For the short story unit, my students write one mini-paper a day. These daily essays are short, but they still have a brain-scrambling effect, and by the end of the week, no one—not me, not my students—can keep track of anything. What we’re reading, what we’re writing, what we’re learning, what we’re doing next—it all jumbles together until we have class discussions that feature Alice Walker characters in Eudora Welty stories, star heros such as, “You know. That guy with the candy? His name starts with J?”, and yield comments during workshopping sessions such as, “This is a really smart paper, but the event you reference in paragraph three isn’t from this story but that other one we read on Tuesday.” It’s tempting to cut something, but the department is insistent that three credits is three credits, however jammed together, and we must accomplish in a week what usually takes three.

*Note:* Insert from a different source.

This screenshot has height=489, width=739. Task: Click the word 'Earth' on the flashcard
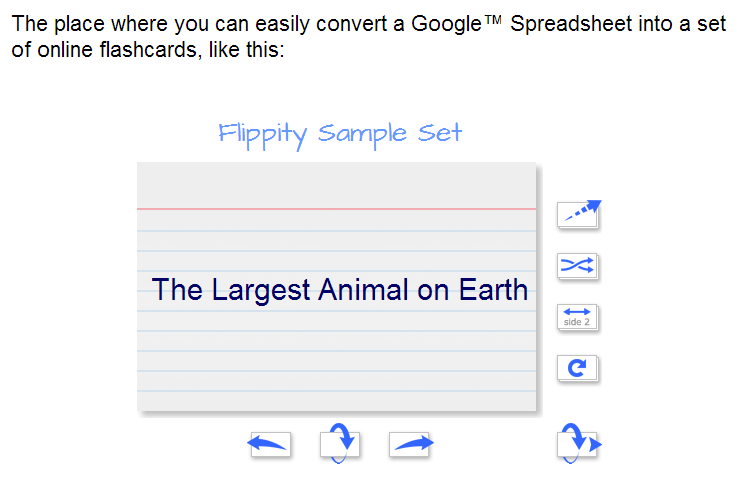tap(493, 289)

On the other hand, grading the short story papers tends to have the opposite effect on one’s life. There isn’t time for much else—no wedding planning, no Daniel-crisising, no thinking about Nico, no fighting with roommates, no solo-Atlasing for more than an hour or so at a time. I was still running with Ethan, and I did make time for a midweek lunch with Jason to update him on developments and see sonograms (plus one photo of Jason and Lucas grinning on either side of a belly—“The before picture,” Jason said as he handed it to me). But otherwise, grading. And while everyone will tell you (and be right) that the grading is the absolute worst part of the job, it was also a nice distraction from everything else.

By the end of week two, things seemed okay. Wedding plans progressed apace, and more important, Katie and Peter seemed still to like each other. Daniel called once more but only once more. The conversation seemed to be better. More quiet afterwards. No blowups. My students felt they’d come through the hard part, and it was all downhill from here. They were right. After the marathon of poems and short stories, they had in front of them drama, film, novel—easier to make meaning if more difficult to understand. We bid goodbye Friday like old friends, wishing each other not good weekends but long ones. I went running with Ethan. Then he walked me home. The whole time, running through my head as my feet pounded pavement and my breath struggled to keep pace, was one word over and over. O-kay. O-kay. OkayOkayokayokay. It was going to be fine.